Luther Coleman was a Detroit entrepreneur who moved his family to the
Isle of Pines in 1952, where he bought more than 3,000 acres (1,214
hectares).
Coleman's daughter, Nancy Luetzow, who moved to Cuba when she was eight
and today lives in Hillsdale, Michigan, said her father convinced her
"timid" mother. "He said this is our chance to have a life in paradise."
The family's claim for lost property was valued by the FCSC at about
$US173,000.
Roy Schechter was born in Cuba, a dual American citizen whose family had
immigrated years earlier and founded Havana's synagogue. Schechter
married and brought his American wife, Lois, to the island.

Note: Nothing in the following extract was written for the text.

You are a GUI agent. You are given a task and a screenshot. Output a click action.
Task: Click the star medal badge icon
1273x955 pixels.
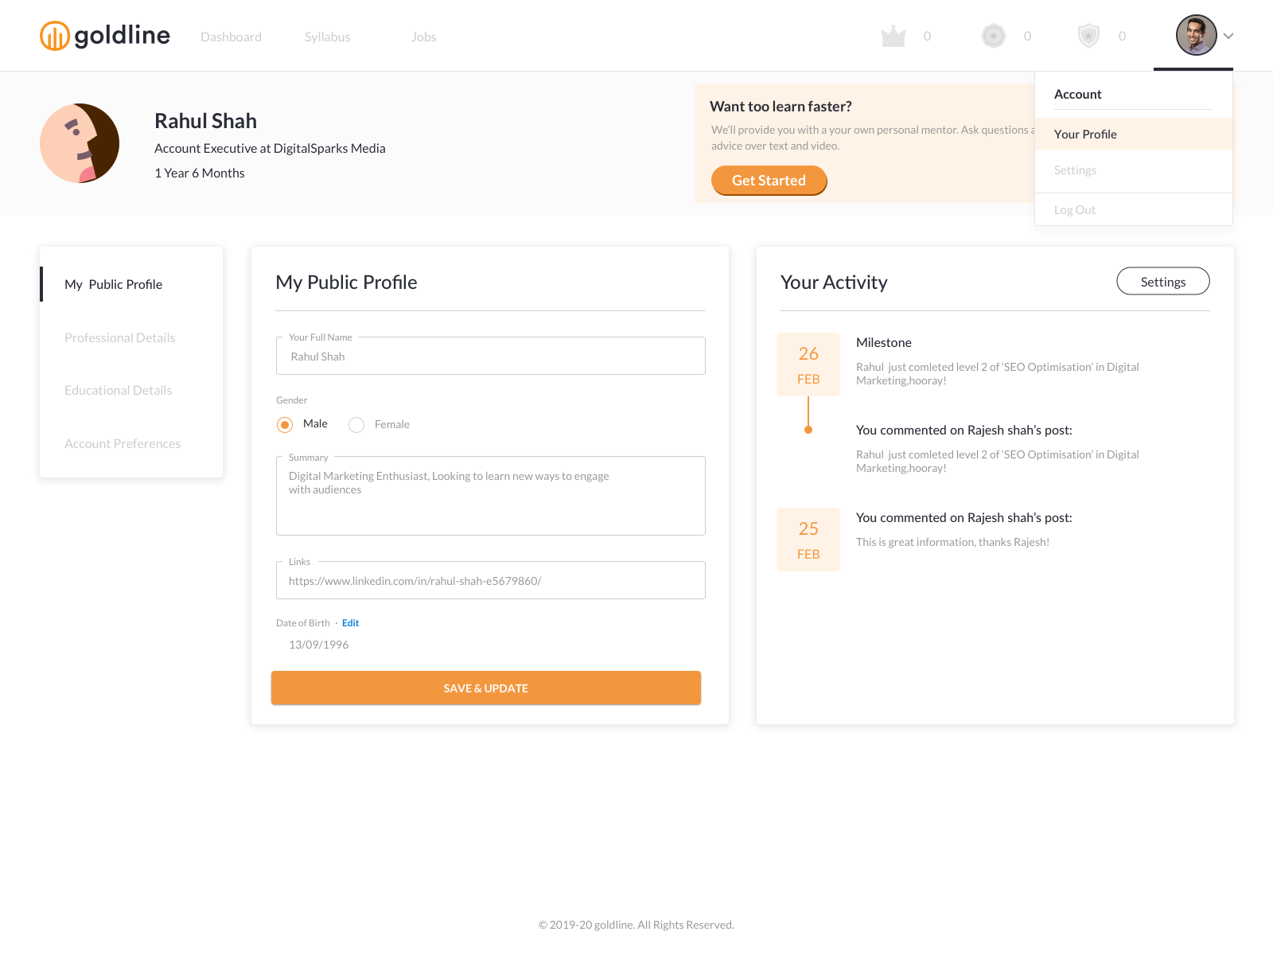pyautogui.click(x=992, y=35)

In 1960, the couple drove to the family's 5,666-hectare farm to prepare
the week's payroll and was met by soldiers who told them they were no
longer the owners. When the couple departed soon after on a ferry to Key
West, Lois Schechter hid her wedding ring and other jewellery inside a
diaper stained with vanilla extract, hoping to dissuade Cuban officials
from a thorough search.
Before they left, they paid all their employees, expecting that one day
they'd return. Instead, Roy Schechter spent the rest of his working life
in the shoe store in Nyack, New York, owned by his father-in-law. The
Schechters' losses, along with the farm, included a 17-room Spanish
colonial in Havana that had been his mother's and now is used as a
residence for the Chinese embassy.
Their daughter, Amy Rosoff, who shares a home in Saratoga Springs, New
York, with her mother, recalls her father's regular reminders about
their claim.
"I'd love to get my grandmother's house back," Rosoff says, "because
it's a sort of a whole history that's been taken away".
Experts on the long-lost property differ on what to make of the American
claims, which are protected by international law.
"You're now dealing in the realm of memory more than anything else,"
says Robert Muse, a Washington lawyer representing companies with
claims. "For many, the sense of dispossession is to form an idealised
world that may not have altogether been exactly like that."
But Mauricio Tamargo, chairman of the settlement commission until 2010
and now a lawyer representing claimants, said the confiscations
inflicted lasting damage on American families.
"Many of them never recovered financially," Tamargo says. "You know,
nobody ever expected for their claims to go unpaid for 50 years."